1Q84 – Done!

1Q84
Stolen from here

I’m torn about this novel. Despite my last post about it, I did enjoy reading it. Nothing about it is too difficult to get through. There is enough intrigue to hold one’s attention. But I’m telling you the last third of the book was underwhelming.

Here is a story about Tengo and Aomame, a math teacher who wants to be a writer and a personal trainer and sometime assassin. The novel is divided into three books, and each chapter alternates with their narrative. I spent Book 1 wondering how the two related to one another and whether the two stories were taking place at the same time. In drips and drabs those answers were revealed, and the rest of the novel was spent wondering how they would eventually reunite.

The big problem came towards the end of Book 2 when Aomame is sent to kill the head of a cult. The subtlety of the story was dispensed, and we were given a lot of information at once. In a ten-page span all the answers were given, and the joy and thrill of discovering these little bits of plot vanished. Just like that.

The last book was spent wondering how Aomame and Tengo were eventually going to reunite, and that was interesting in and of itself, but that big deluge in Book 2 made everything that came after it so unfulfilling.

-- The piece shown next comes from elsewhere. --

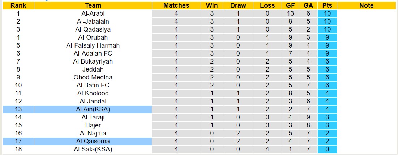Open the Ohod Medina team link

(93, 77)
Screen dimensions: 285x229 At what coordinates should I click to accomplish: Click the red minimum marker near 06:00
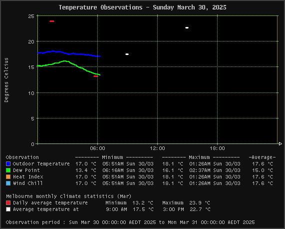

It was lazy, plain and simple.

Another problem that kept nagging at me throughout the novel is one that often tugs at me when reading a translation. Early on my acupuncturist asked me how I was enjoying the book, and I told her that I really liked it. She said that she loved the way Murakami wrote, and that gave me pause. Since I’m reading a translation, how much of Murakami was I actually reading? The subtlety of the language, was that Murakami’s doing or the translator? How well can we trust the translators?

Those are questions I can’t answer definitively without reading the novel in its original Japanese form.

Despite this, I really did like the book.